I am using Accord.NET to create and save a StepwiseLogisticRegressionModel. When I try to serialize and save the model, I am getting the following error:
Type 'System.Threading.CancellationToken' in Assembly 'mscorlib, Version=4.0.0.0, Culture=neutral, PublicKeyToken=b77a5c561934e089' is not marked as serializable.
Saving other models such as NaiveBayes seems to work fine.
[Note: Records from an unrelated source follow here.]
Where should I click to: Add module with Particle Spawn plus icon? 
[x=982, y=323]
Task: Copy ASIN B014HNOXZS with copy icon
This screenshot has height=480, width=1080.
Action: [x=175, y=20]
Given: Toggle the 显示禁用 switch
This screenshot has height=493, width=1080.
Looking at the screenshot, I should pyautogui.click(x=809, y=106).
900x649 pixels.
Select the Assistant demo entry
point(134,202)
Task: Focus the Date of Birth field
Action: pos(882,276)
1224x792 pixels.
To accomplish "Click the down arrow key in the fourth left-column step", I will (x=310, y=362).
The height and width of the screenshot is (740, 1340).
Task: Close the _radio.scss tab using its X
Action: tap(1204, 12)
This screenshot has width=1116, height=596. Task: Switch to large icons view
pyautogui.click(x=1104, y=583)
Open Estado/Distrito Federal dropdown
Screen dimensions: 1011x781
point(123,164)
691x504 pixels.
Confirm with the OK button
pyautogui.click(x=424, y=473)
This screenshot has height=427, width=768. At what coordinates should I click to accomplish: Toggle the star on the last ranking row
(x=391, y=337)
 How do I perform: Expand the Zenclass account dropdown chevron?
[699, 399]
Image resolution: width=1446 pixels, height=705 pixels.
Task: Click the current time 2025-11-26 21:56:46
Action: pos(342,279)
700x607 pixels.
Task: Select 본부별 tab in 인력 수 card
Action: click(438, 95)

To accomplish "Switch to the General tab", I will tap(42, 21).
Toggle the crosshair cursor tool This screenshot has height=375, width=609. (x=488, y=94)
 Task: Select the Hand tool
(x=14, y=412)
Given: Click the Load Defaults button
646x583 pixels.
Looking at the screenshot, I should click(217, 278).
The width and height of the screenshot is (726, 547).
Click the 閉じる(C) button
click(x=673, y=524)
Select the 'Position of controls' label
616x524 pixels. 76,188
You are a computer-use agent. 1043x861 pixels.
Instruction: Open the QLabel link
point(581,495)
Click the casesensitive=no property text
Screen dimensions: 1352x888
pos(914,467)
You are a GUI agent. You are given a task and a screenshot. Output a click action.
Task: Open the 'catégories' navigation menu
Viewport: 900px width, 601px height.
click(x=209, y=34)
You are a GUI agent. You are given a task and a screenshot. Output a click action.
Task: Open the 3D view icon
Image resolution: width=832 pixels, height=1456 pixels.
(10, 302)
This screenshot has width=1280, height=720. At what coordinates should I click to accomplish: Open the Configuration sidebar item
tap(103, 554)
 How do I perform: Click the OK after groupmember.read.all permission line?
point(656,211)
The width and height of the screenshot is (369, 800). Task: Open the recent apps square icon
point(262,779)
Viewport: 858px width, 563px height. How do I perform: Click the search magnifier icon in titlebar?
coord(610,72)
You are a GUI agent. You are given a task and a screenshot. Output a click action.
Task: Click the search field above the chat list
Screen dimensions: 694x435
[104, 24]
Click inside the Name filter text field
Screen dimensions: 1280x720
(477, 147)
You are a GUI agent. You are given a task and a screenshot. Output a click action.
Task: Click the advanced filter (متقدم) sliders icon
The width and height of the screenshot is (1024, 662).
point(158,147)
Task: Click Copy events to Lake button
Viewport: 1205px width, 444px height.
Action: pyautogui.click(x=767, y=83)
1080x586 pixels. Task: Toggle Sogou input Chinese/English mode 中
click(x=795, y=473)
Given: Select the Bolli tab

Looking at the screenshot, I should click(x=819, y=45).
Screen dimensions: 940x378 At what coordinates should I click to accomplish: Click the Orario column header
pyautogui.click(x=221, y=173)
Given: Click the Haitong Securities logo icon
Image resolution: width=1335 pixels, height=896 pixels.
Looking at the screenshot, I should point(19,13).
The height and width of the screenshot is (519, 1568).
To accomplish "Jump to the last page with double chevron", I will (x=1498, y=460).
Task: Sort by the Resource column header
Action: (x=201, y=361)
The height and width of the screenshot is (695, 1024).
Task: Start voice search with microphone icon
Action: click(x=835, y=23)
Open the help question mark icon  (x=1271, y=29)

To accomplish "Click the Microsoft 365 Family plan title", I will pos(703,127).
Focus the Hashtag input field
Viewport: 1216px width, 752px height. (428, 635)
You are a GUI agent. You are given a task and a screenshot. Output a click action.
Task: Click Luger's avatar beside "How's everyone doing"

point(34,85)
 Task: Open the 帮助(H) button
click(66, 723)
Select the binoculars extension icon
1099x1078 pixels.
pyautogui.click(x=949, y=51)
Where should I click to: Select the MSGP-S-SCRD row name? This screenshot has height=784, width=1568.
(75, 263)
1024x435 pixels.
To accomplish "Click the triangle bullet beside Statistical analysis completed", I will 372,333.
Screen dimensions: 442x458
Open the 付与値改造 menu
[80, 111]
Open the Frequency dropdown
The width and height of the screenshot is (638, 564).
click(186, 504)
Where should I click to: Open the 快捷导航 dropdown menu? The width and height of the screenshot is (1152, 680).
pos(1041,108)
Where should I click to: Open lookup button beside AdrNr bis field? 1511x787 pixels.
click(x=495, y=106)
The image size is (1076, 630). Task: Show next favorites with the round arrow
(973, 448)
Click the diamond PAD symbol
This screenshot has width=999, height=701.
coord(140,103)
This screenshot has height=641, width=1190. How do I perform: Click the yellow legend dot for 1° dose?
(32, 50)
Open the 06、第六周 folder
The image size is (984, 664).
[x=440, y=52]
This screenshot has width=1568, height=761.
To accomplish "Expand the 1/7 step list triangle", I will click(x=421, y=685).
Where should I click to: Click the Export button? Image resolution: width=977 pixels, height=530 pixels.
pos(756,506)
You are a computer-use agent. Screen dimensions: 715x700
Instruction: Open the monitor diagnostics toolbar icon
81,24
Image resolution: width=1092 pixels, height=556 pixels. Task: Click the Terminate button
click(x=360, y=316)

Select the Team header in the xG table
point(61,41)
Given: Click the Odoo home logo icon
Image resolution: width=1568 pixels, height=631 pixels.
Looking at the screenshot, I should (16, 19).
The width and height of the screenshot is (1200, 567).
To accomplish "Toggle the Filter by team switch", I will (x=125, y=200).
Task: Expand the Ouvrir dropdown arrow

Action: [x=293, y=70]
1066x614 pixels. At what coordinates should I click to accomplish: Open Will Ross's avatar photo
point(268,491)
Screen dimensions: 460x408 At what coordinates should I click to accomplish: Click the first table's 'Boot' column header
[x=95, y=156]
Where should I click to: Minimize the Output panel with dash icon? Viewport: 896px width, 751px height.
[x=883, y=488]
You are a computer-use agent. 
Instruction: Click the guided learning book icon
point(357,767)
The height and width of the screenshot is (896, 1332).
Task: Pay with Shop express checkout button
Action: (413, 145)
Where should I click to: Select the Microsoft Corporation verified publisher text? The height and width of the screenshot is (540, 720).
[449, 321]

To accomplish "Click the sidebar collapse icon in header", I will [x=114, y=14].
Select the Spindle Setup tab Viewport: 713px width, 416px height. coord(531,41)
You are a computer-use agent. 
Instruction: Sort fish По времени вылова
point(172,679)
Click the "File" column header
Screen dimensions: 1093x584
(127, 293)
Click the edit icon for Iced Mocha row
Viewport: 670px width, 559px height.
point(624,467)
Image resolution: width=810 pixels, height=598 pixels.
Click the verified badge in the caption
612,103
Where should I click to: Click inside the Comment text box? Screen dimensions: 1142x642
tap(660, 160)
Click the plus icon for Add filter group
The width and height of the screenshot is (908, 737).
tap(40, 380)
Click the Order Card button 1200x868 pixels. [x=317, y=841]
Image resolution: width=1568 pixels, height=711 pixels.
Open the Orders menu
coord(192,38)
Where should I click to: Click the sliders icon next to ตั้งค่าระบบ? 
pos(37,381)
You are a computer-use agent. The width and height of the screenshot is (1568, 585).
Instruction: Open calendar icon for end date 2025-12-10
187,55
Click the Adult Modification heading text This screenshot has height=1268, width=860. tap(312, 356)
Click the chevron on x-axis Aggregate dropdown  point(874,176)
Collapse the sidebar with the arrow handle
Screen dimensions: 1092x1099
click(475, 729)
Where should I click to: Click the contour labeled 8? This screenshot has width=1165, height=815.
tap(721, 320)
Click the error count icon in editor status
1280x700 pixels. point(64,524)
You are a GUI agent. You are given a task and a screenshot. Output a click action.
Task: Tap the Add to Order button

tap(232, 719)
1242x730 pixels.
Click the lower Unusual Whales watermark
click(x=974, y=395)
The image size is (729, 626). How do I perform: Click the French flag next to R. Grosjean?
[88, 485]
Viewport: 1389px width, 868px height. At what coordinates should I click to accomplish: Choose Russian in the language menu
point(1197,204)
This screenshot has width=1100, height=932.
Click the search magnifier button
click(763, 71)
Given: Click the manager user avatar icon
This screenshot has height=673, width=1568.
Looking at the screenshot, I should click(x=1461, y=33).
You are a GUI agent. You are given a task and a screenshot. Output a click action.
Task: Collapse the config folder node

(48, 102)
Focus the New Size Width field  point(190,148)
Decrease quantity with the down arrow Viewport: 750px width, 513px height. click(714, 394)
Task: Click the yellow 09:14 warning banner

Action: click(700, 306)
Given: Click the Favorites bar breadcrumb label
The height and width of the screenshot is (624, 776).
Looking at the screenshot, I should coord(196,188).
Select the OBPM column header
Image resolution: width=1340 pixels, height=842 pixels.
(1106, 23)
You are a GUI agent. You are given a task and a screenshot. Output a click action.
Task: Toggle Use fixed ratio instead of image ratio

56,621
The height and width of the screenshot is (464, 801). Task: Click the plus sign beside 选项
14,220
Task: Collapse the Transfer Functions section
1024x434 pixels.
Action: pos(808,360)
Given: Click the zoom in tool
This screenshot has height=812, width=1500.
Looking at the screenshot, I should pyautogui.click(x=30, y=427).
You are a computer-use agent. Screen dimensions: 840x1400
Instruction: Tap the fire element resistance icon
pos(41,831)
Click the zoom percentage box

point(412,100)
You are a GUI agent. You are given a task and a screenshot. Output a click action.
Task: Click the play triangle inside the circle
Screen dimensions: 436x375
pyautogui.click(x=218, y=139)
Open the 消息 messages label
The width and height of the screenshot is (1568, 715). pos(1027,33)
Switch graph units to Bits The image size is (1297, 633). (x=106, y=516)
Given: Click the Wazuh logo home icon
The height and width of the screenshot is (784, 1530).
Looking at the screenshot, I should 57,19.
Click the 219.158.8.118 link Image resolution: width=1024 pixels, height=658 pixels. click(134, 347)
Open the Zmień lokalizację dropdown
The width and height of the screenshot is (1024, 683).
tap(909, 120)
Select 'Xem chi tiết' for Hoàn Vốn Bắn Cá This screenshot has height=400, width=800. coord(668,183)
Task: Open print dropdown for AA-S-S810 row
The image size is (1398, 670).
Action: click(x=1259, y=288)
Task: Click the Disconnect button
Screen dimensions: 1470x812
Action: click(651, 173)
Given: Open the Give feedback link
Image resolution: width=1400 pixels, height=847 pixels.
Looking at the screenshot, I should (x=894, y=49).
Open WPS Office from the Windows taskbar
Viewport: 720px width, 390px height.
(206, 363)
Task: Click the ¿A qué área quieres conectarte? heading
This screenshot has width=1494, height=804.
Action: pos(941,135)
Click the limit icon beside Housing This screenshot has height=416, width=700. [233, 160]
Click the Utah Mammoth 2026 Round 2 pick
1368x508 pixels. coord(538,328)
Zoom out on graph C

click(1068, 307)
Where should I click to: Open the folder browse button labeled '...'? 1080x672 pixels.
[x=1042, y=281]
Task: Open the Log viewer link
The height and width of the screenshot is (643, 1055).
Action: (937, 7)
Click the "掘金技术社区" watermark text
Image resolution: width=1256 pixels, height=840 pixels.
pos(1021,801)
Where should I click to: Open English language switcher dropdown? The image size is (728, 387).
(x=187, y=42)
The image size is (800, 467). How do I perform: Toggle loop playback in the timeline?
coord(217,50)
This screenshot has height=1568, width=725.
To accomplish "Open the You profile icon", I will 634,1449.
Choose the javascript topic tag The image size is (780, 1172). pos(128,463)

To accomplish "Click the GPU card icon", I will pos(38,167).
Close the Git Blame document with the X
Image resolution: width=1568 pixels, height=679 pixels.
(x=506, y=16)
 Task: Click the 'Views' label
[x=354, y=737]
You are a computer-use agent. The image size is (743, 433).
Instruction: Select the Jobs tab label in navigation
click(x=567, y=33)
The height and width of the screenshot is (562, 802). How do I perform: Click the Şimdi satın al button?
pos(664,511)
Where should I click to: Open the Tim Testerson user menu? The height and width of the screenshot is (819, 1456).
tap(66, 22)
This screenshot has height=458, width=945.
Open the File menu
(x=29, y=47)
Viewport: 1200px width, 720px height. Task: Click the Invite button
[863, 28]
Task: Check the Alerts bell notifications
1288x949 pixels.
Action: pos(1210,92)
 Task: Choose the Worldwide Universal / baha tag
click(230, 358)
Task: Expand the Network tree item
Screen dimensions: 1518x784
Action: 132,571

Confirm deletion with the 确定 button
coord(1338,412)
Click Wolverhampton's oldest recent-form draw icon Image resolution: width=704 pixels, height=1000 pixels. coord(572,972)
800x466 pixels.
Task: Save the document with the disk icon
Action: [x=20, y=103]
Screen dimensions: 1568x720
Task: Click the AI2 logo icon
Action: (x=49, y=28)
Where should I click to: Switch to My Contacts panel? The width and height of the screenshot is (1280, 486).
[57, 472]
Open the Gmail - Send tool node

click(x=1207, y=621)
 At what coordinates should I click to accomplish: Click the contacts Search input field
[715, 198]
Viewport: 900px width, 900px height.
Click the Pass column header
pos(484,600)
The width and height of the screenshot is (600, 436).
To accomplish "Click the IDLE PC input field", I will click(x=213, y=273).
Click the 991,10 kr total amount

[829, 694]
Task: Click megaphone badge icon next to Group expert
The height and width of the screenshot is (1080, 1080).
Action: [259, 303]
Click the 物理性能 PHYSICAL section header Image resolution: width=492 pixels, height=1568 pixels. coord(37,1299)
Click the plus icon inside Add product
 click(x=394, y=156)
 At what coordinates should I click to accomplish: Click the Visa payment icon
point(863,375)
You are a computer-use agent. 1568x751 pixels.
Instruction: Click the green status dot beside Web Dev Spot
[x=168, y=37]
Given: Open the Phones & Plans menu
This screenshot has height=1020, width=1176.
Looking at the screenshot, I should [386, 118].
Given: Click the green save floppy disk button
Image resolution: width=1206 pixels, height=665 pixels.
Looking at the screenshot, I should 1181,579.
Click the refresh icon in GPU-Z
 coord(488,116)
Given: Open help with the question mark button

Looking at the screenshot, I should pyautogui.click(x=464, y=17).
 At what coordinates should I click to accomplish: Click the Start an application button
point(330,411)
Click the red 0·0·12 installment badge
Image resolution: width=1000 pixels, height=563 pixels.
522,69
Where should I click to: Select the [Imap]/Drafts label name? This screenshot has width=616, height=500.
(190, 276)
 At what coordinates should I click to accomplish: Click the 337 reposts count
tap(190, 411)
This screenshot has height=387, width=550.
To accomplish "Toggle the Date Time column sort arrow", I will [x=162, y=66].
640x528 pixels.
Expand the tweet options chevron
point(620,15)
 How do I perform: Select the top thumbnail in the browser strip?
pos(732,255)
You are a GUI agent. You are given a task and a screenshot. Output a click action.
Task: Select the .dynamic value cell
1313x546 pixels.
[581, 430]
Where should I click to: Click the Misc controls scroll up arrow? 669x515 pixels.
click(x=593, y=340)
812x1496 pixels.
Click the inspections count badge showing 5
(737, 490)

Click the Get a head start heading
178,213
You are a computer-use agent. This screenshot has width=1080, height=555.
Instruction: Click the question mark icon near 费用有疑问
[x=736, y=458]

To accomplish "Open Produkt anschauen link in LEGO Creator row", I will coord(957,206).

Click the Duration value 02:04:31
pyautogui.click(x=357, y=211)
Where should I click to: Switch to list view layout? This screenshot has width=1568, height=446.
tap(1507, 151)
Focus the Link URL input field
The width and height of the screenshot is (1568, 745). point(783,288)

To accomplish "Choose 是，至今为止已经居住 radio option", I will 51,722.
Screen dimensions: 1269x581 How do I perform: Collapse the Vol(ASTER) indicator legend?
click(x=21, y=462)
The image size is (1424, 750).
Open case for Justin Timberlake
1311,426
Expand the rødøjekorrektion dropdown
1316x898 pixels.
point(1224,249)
Here is the code that I have tried:
StepwiseLogisticRegressionAnalysis model;
string file = Path.Combine(path, filename);
Serializer.Save(obj: model, path: file);
and
StepwiseLogisticRegressionAnalysis model;
string file = Path.Combine(path, filename);
using(FileStream stream = new FileStream(filename, FileMode.Create))
{
var binaryFormatter = new BinaryFormatter();
binaryFormatter.Serialize(stream, best);
}
How do I resolve this?
Edit: Here is a working example:
double[][] inputs =
{
// Age Smoking
new double[] { 55, 0 }, // 1
new double[] { 28, 0 }, // 2
new double[] { 65, 1 }, // 3
new double[] { 46, 0 }, // 4
new double[] { 86, 1 }, // 5
new double[] { 56, 1 }, // 6
new double[] { 85, 0 }, // 7
new double[] { 33, 0 }, // 8
new double[] { 21, 1 }, // 9
new double[] { 42, 1 }, // 10
new double[] { 33, 0 }, // 11
new double[] { 20, 1 }, // 12
new double[] { 43, 1 }, // 13
new double[] { 31, 1 }, // 14
new double[] { 22, 1 }, // 15
new double[] { 43, 1 }, // 16
new double[] { 46, 0 }, // 17
new double[] { 86, 1 }, // 18
new double[] { 56, 1 }, // 19
new double[] { 55, 0 }, // 20
};
double[] output =
{
0, 0, 0, 1, 1, 1, 0, 0, 0, 1,
0, 1, 1, 1, 1, 1, 0, 1, 1, 0
};
var regression = new StepwiseLogisticRegressionAnalysis(inputs, output,
new[] { "Age", "Smoking" }, "Cancer");
regression.Learn(inputs, output);
var path = $@"C:\";
var filename = "StepWiseRegressionModel.accord";
string file = Path.Combine(path, filename);
Serializer.Save(regression, file);
It looks like there's a private field somewhere in
StepwiseLogisticRegressionAnalysis(or a subobject) that contains aCancellationToken, which can't be serialized.You should try serializing the output model of the analysis (see the
regression.Current.Regressionproperty).Just keep in mind that binary serialization of an object is fairly fragile, unless it's specifically supported. The deserialization environment has to be the exact same as the serialization (same library versions, C# versions, OS version, etc). Serializing the data, then reconstructing the object from it would be better if possible.